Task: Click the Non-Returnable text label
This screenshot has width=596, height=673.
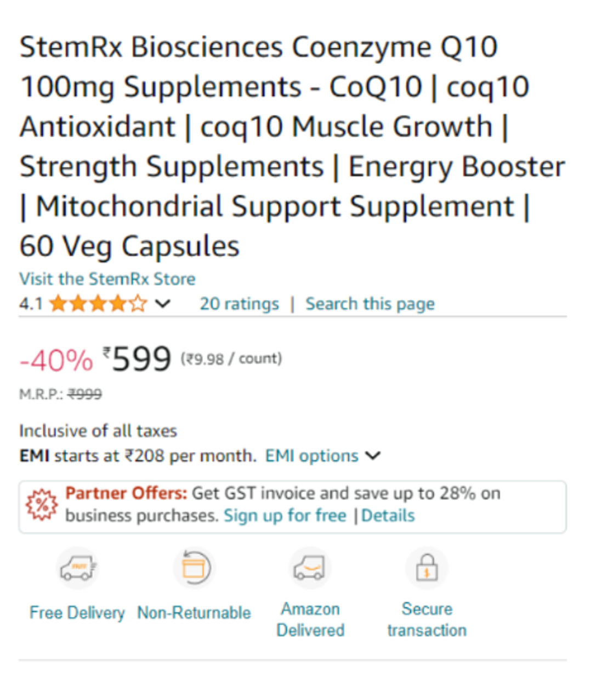Action: point(194,613)
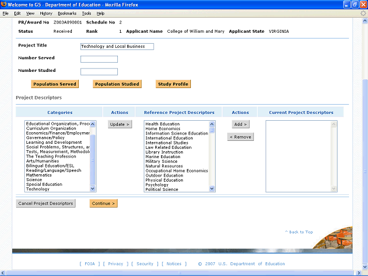The image size is (368, 276).
Task: Focus the Number Served input field
Action: (99, 59)
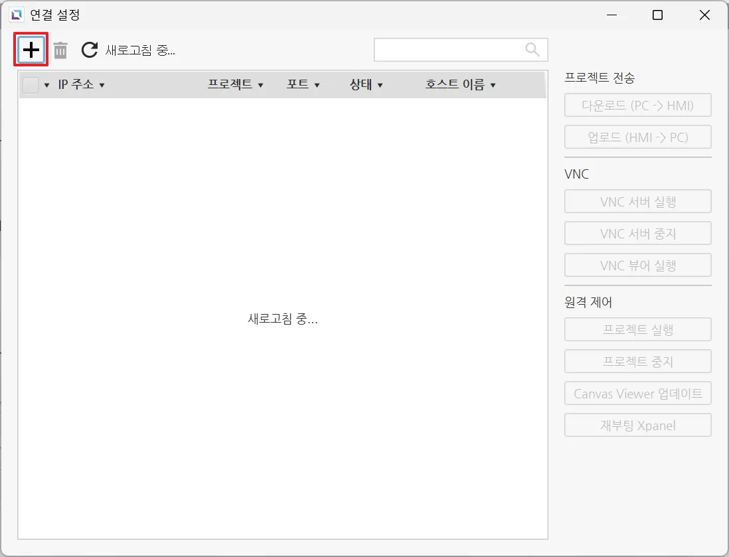Open the 호스트 이름 column filter arrow

[492, 86]
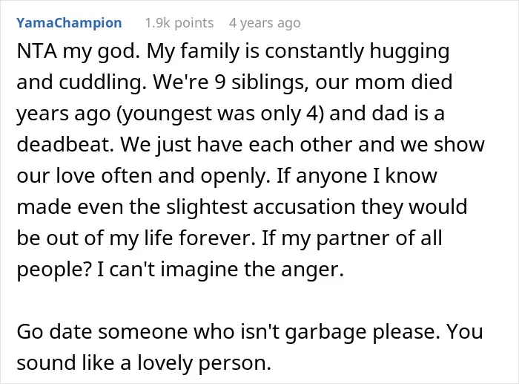Viewport: 519px width, 384px height.
Task: Click the 1.9k points score
Action: (179, 23)
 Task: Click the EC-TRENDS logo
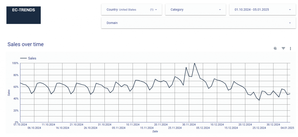(24, 15)
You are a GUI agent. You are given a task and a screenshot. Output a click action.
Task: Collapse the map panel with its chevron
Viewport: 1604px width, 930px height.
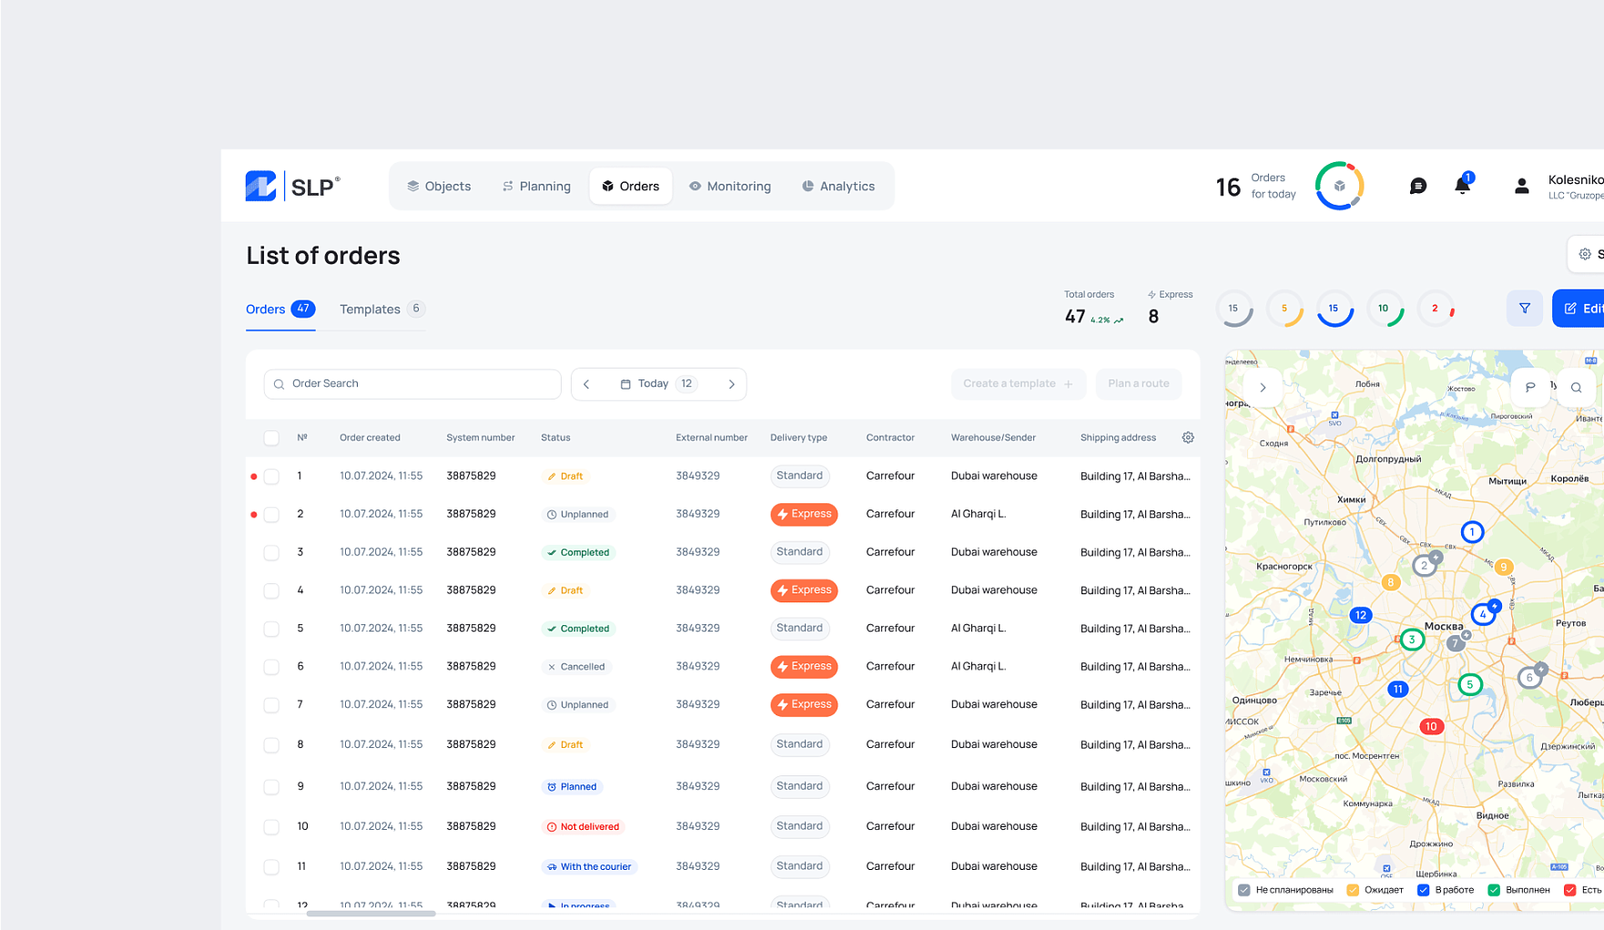tap(1263, 387)
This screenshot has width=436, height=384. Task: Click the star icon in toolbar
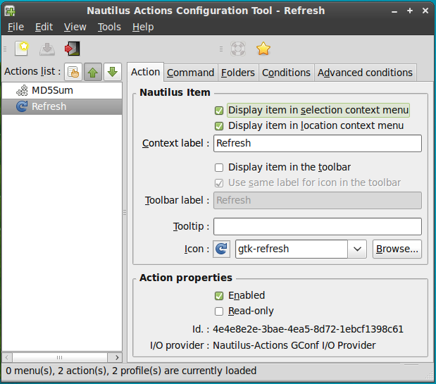click(263, 49)
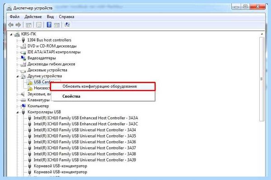The image size is (271, 180).
Task: Expand the 1394 Bus host controllers node
Action: (x=17, y=40)
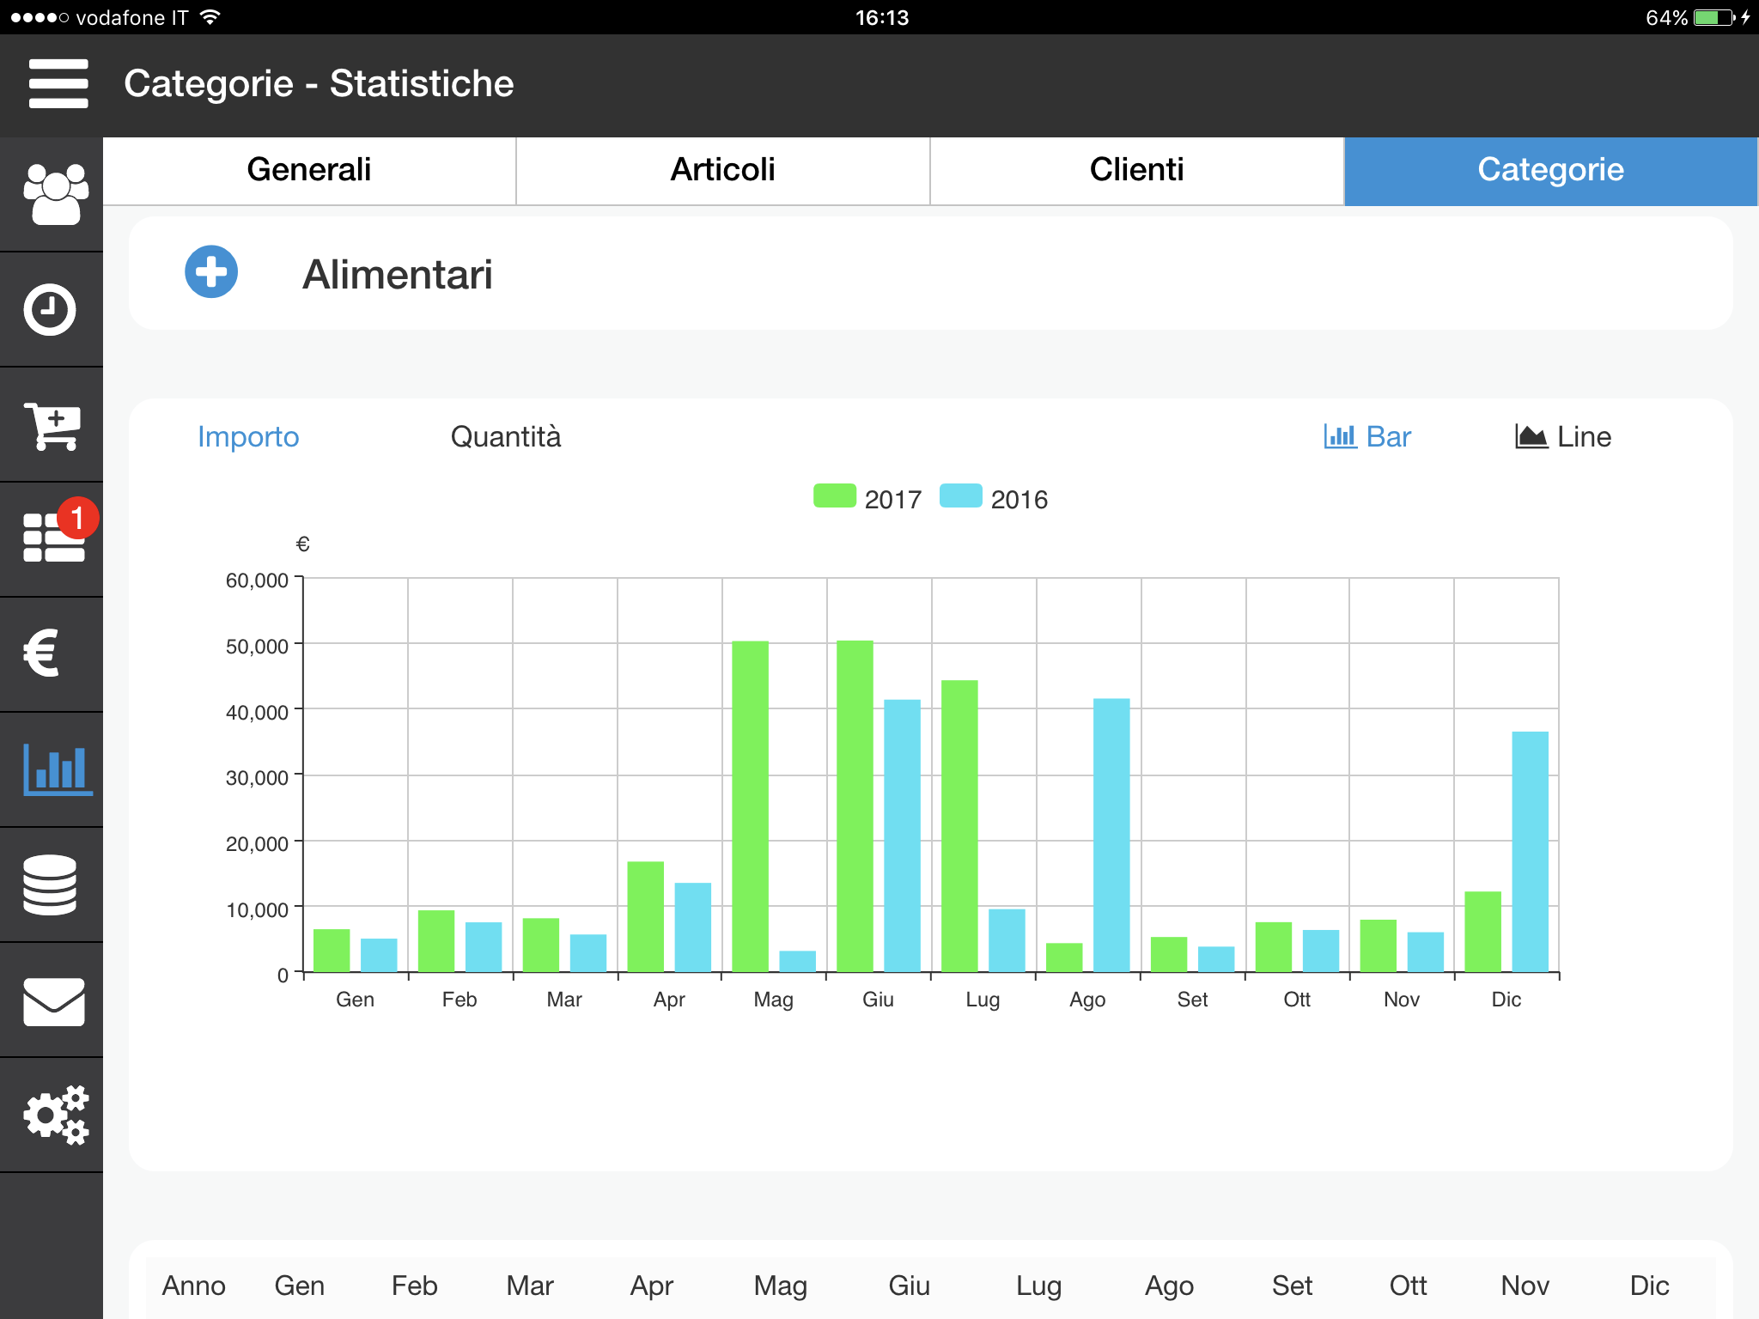
Task: Open the database stack icon in sidebar
Action: click(51, 885)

▸ **TASK BRIEF**: Put every line of the records into a JSON list of strings, one string per line, with blank lines and the pictures left out.

▸ **ANSWER BELOW**:
[
  "Task: Click the Non-Returnable text label",
  "This screenshot has width=596, height=673.",
  "Action: point(194,613)",
  "The image size is (368, 276).",
  "Task: Focus the Number Served input field",
  "Action: (99, 59)",
  "Open the 호스트 이름 column filter arrow",
  "[492, 86]",
  "Viewport: 519px width, 384px height.",
  "Task: Click the 1.9k points score",
  "Action: (179, 23)",
  " Task: Click the EC-TRENDS logo",
  "(24, 15)",
  "You are a GUI agent. You are given a task and a screenshot. Output a click action.",
  "Task: Collapse the map panel with its chevron",
  "Viewport: 1604px width, 930px height.",
  "tap(1263, 387)",
  "This screenshot has width=436, height=384. Task: Click the star icon in toolbar",
  "click(263, 49)",
  "The image size is (271, 180).",
  "Task: Expand the 1394 Bus host controllers node",
  "Action: (x=17, y=40)",
  "Task: Open the database stack icon in sidebar",
  "Action: click(51, 885)"
]